Flood of digital data gives ‘God’s eye view,’ needs regulation


Scott Shumaker

In “Mitt,” a documentary streaming on Netflix, a camera follows former presidential candidate Mitt Romney and his family during the former governor’s 2008 and 2012 presidential bids. In the film, the Romney’s can be seen looking up La Guardia airport restaurants on a phone, playing NPR’s “This American Life” from a phone while eating lunch, and hearing the bleep of text messages during the most intimate family moments.

It was probably not the film’s intent, but “Mitt” captures the importance of mobile devices today in a striking way.
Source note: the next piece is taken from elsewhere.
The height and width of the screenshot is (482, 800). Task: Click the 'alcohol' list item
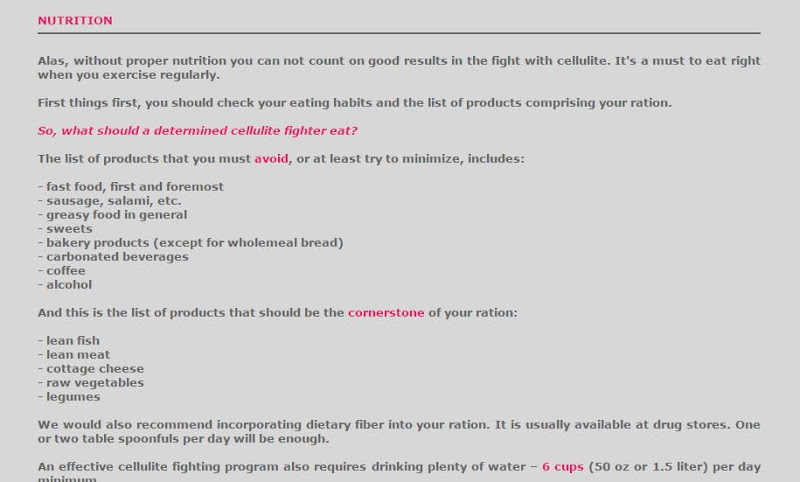(65, 285)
Realizing that everything the Romney’s did with the film’s ubiquitous phones was stored away somewhere in cyberspace, you can see how mobile devices are also marvelous data collectors. This is the digital information that Dr. Alex (Sandy) Pentland, professor of computer science at MIT, has described as our “breadcrumbs” to the online publication “Edge”.
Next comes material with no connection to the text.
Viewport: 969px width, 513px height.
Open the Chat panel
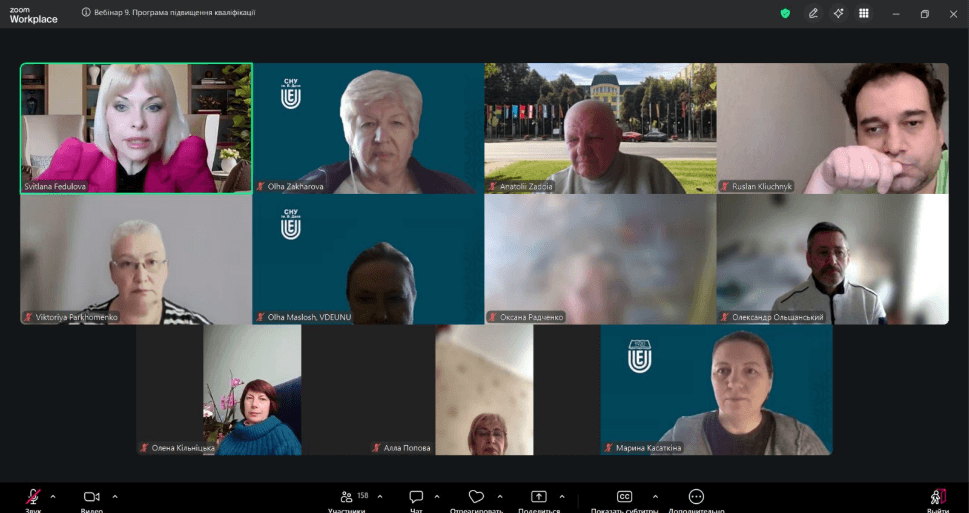(x=416, y=497)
These digital breadcrumbs have accumulated into vast libraries, and they have lots of stories to tell. Search histories, purchases and GPS locations are just a few data sources now mined by researchers to understand and predict human behavior. Mobile devices have fulfilled what must have been many scientists’ wildest dreams just a few years ago— hooking up sensors to millions of human beings.

Pentland, who was named one of Forbes Magazine’s “Top 7 Most Powerful Data Scientists,” is a leader in this field. To his credit, he promotes transparency in digital data collection and calls for a New Deal in data privacy, but he is also advancing the power and sophistication of “data-mining,” Some of the things Pentlend told the Edge are uncomfortable.

“By analyzing that stuff, I can tell an enormous about you. I can tell whether you pay back loans, whether you are likely to get diabetes,” he says. “I can tell you all sorts of things about what you would like and not like. People are enmeshed in a social fabric that determines the sorts of things that they think are normal, that they’ve learned from each other. So if I can see some of the things you do, I can infer the rest.”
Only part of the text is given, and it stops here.